As false as Death Metal becomes so too doth it become true, or something like that. Death Metal really is quite ironically the most lively of genres right now. You’ve got nerdy guitar wizards spinning all the latest releases from The Artisan Era, along with outside bands such as Obscura and Beyond Creation. Brutal Death Metal Slammers hailing the likes of Kraanium and Epicardiectomy and to top that off Brutal Deathcore kids discovering savagery through Within Destruction and Vulvodynia. Then of course you’ve got those who are too true for all of that nonsense, these guys are obsessed with the likes of Pissgrave, Hyperdontia, Tomb Mold and many more.
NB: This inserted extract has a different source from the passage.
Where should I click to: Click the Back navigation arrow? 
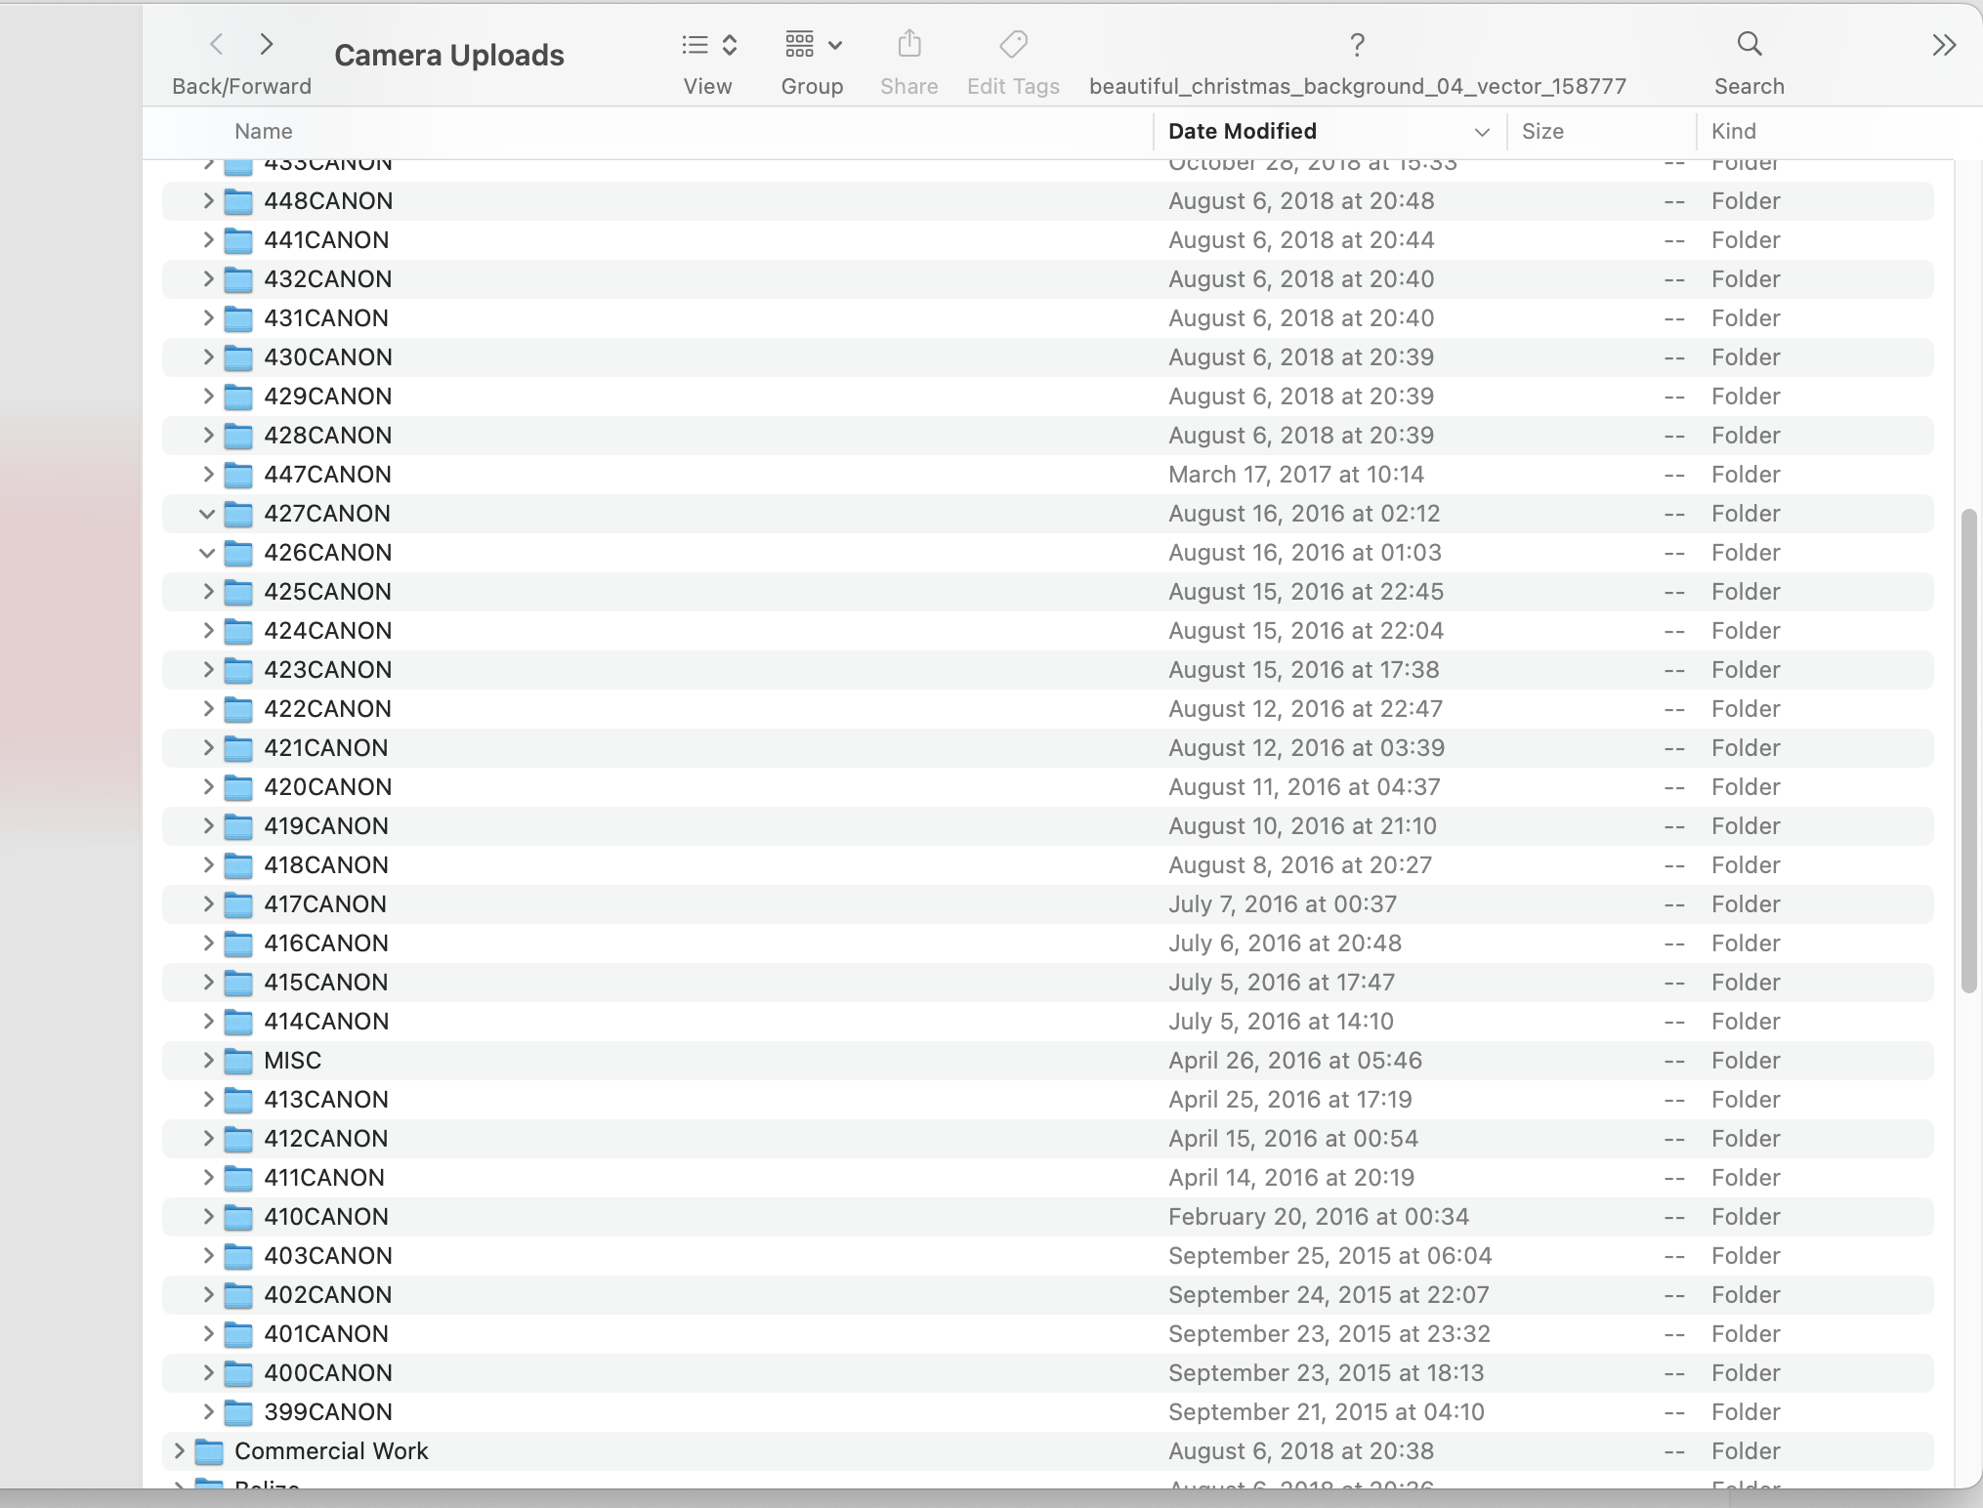point(217,44)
Adding to that pool of foetid waste that is true Death Metal come German gore freaks Carnal Tomb. The band formed in 2014, releasing their Ascend demo in the same year, followed then by an EP and compilation in 2015 titled Inevitable Decomposition and Revived. This consistent output led to the release of the bands debut full length in 2016 Rotten Remains. Continuing to pump out music the band embarked upon the release of a 5 way split in 2017 with Anarchos, Soulrot, Ectoplasma, Rotten Hate and of course themselves. Now after a years break the band are back with their sophomore full length Abhorrent Veneration put out through Testimony Records.
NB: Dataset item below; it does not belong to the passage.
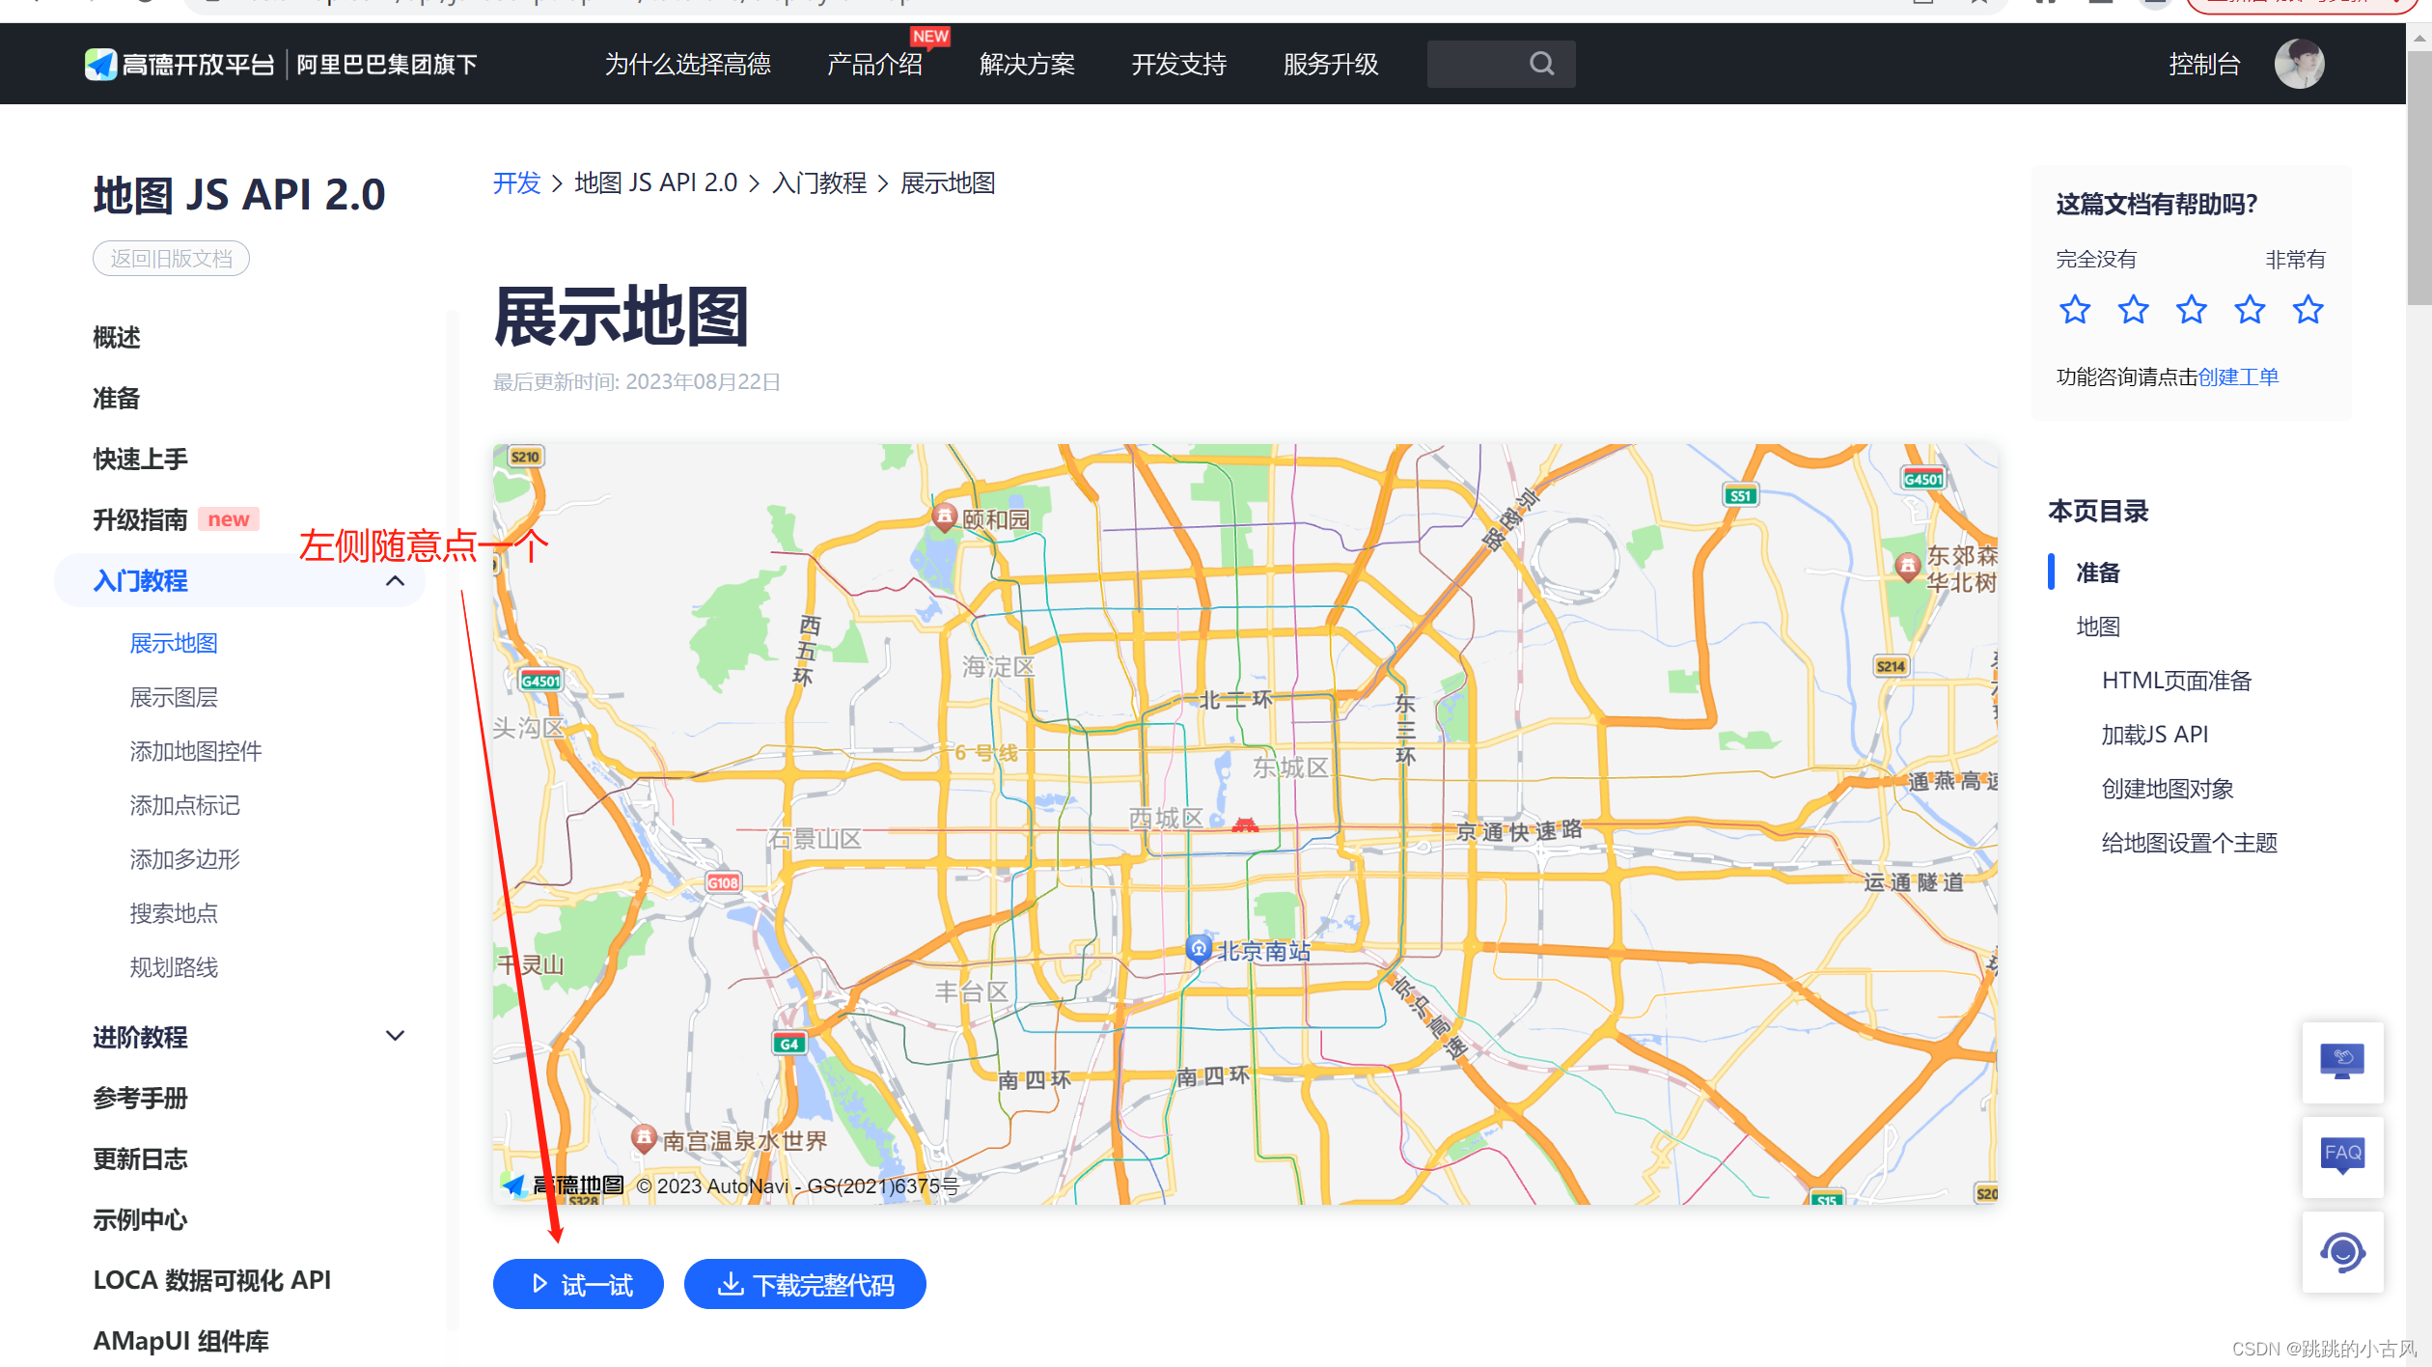Screen dimensions: 2432x1367
Task: Open the FAQ floating icon
Action: coord(2342,1156)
The very first thing I noticed aside from the music of course was the track lengths. Carnal Tomb have really upped their game in this department, a once relatively standard band now seem to be going for the longer song approach with most tracks on the album clocking in over six minutes. Although this is trivial I know, regardless the content is none the less muddy and damning. As the haunting introduction of Putrid Fumes wafts into our ears we are met with Swedish Death Metal infused guitars, cavernous vocals and an all round plodding nature that is entertaining and catchy yet a touch atypical. The title track, Cryptic Nebula and Amid The Graves all follow the same suite, mostly blending into one.
Every now and then our interest is piqued, much like in the more melodious passages of Dissonant Incubation, along with the tracks fittingly melancholic vocals which ooze with desperation and loathing. Feeding Mold becomes a speedy Swedish Death worshipping anthem and likely one of the better tracks on the album, proof that perhaps Carnal Tomb should stick closer to the shorter songs as it appeals more to their overall style of filthy Death Metal. As the album closes with Sepulchral Descent we get one final taste of Carnal Tomb’s grotesque murky Death Metal. It is a taste that lingers for a moment but quickly fades into the halls of generic songwriting.
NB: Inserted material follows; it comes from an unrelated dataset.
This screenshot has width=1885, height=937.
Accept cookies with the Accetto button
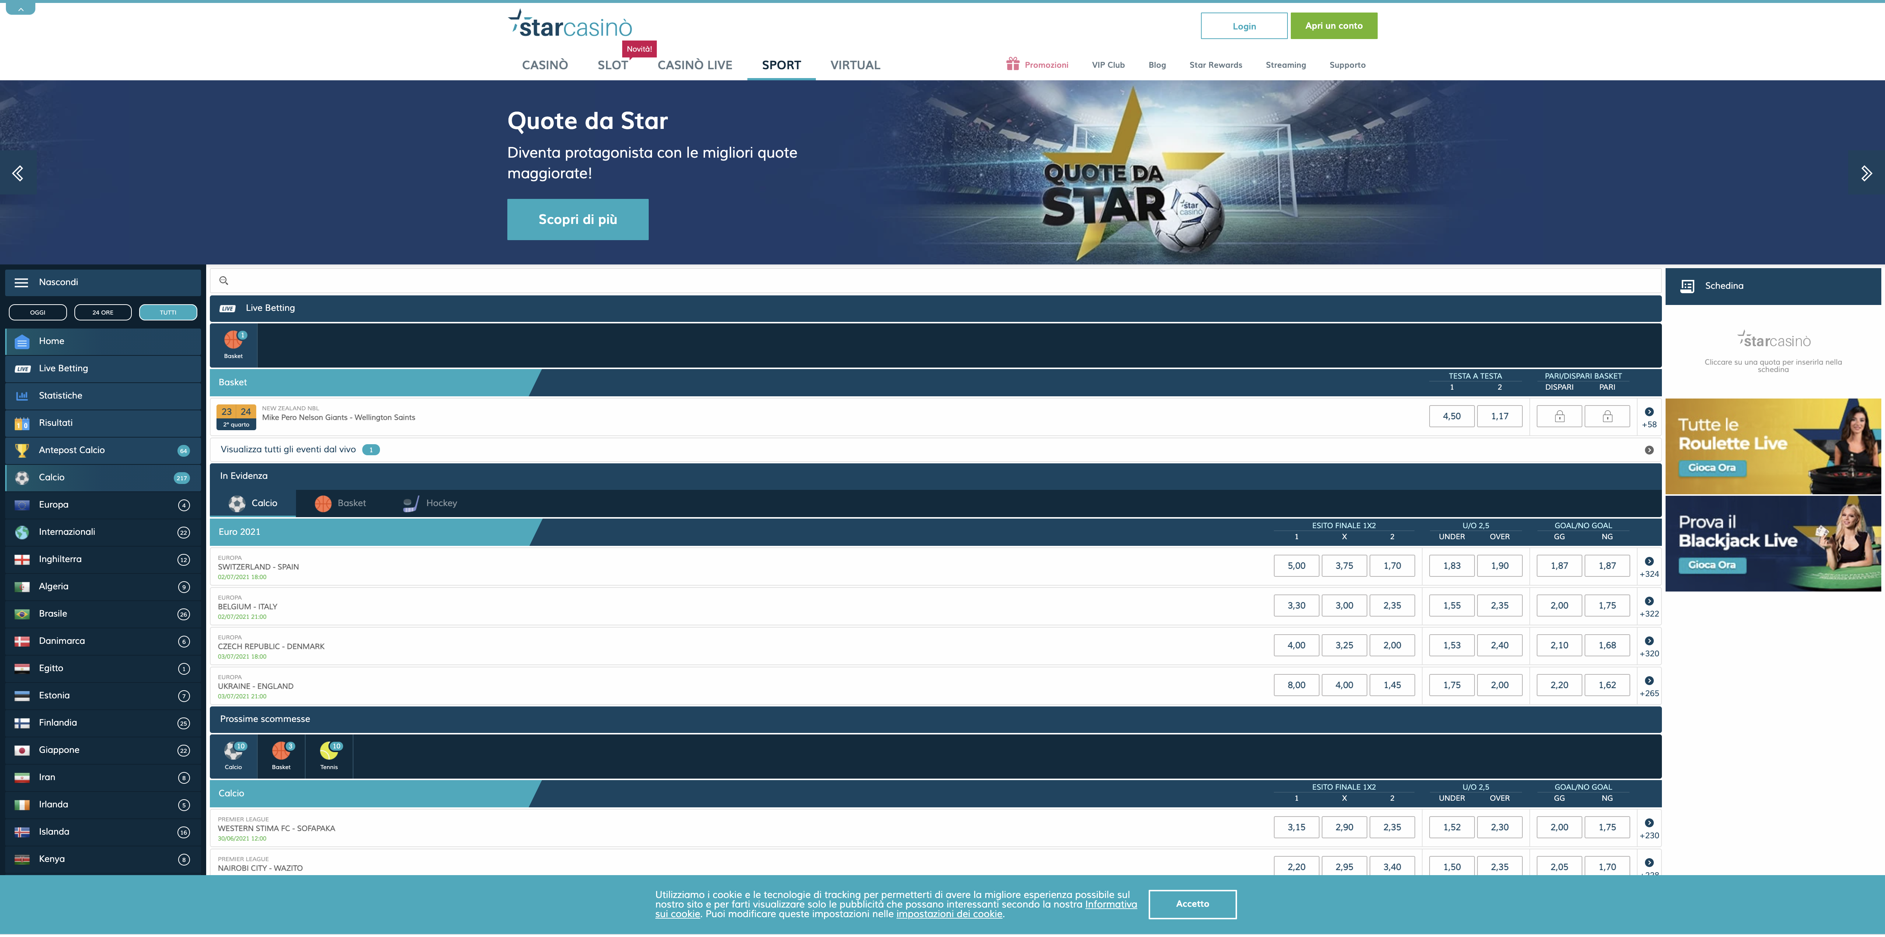pyautogui.click(x=1192, y=904)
To sum it up Abhorrent Veneration is neither good nor bad. There are a lot of bands out there doing this sort of thing at the moment and that naturally leads to flooding. The flood gives us wave upon wave of tiresome Death Metal that whilst satisfying for a time gives us very little upon reflection. If you’re looking to delve deep into these depths then find yourself something more along the lines of Corpsessed, Phrenelith or even Of Feather And Bone. I by no means wish to defame the character of Carnal Tomb but they are simply another drop in the Death Metal ocean.